XML import--how to hide unwanted content?
Thread poster: Marketing-Lang.

Marketing-Lang.  Identity Verified
Germany
Local time: 02:41
English to German
+ ...
Jun 5, 2014

Dear all,
I've been playing with the parser for hours now and I'm getting nowhere.
A customer supplies their own type of XML file containing comments which are not to be translated.
The comments are marked like this:
<draft-comment> ...blah... </draft-comment>

With the parser I have so far managed to mark the tags themselves as "not translatable" and hide them, but the text between the tags - the actual comments themselves - are still there, very much editable and being counted to the word count.

Unfortunately I can't make head or tail of the help documents.

Any tips would be very welcome...

With thanks in advance,
-Mike

[Edited at 2014-06-05 13:32 GMT]


 

SDL Community  Identity Verified
United Kingdom
Local time: 02:41
English
Insufficient information Jun 5, 2014

Hi,

Clearly you understand how to make an element non-translatable, so the problem you are encountering is more likely to be based on the nesting of elements where a parent element is affecting the behaviour of the child... or somthing like this.

If you can share more of the file I'm sure someone can help you.

Regards

Paul


 

SDL Community  Identity Verified
United Kingdom
Local time: 02:41
English
ok... on rereading your.... Jun 5, 2014

... post more carefully. I think the issue is simply that you need to make these tags inline and non-translatable. This should place a lock around them and allow you to copy them over from the source in one go as a complete item.

Regards

Paul


 

Marketing-Lang.  Identity Verified
Germany
Local time: 02:41
English to German
+ ...
TOPIC STARTER
copy them over from the source in one go? Jun 5, 2014

Hi Paul,
Thanks for your input.

Am I laboring under a misconception? You write "copy them over in one go", which sounds like the comments will still appear to the translator, even if the content is not intended for translation. Is that right? So I could then somehow lock the content (preferably automatically) so that I don't translate it by mistake?

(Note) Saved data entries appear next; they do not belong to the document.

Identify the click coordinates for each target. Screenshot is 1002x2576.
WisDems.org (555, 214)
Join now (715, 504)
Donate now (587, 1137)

If I set the tag type to "in line", the comments still appear and they can be translated - but at least everything between the start and end of the comment is bundled into a single segment and no segmentation (e.g. after full stops) occurs.

If I set the tag type to "structure" I can at least set the structure information properties to "Comment", and the editor marks the segment with "COM", which is a least a hint.

But since these comments are not meant for the translator at all, I would prefer to have them hidden entirely and discounted from the analysis.

-Mike-


 

SDL Community  Identity Verified
United Kingdom
Local time: 02:41
English
This is why... Jun 5, 2014

... it would really help to see more of the XML file you are translating. I will try and mock something up to cover a few examples but you are not helping when we're guessing about how the overall content is structured.

Regards

Paul


 

SDL Community  Identity Verified
United Kingdom
Local time: 02:41
English
In the absence of any idea abut the file... Jun 5, 2014

... here's an example of how it works. I have a file that looks like this:


I deliberately tried to paint a few different scenarios in one.

  1. First, separate elements. Clear and straightforward.
  2. Second, inline tags but the text either side should ideally be segmented. So it should be external and not inline - but I'll ignore this.
  3. Third, inline tags where it really is an inline tag.

I create a filetype and keep default undefined structure for each one and just make the draft-comment tags "Not translatable":


When this opens in Studio I get just that. All the draft-comment tags are excluded. But my last example is segmented when it really should not be because the last one really is inline.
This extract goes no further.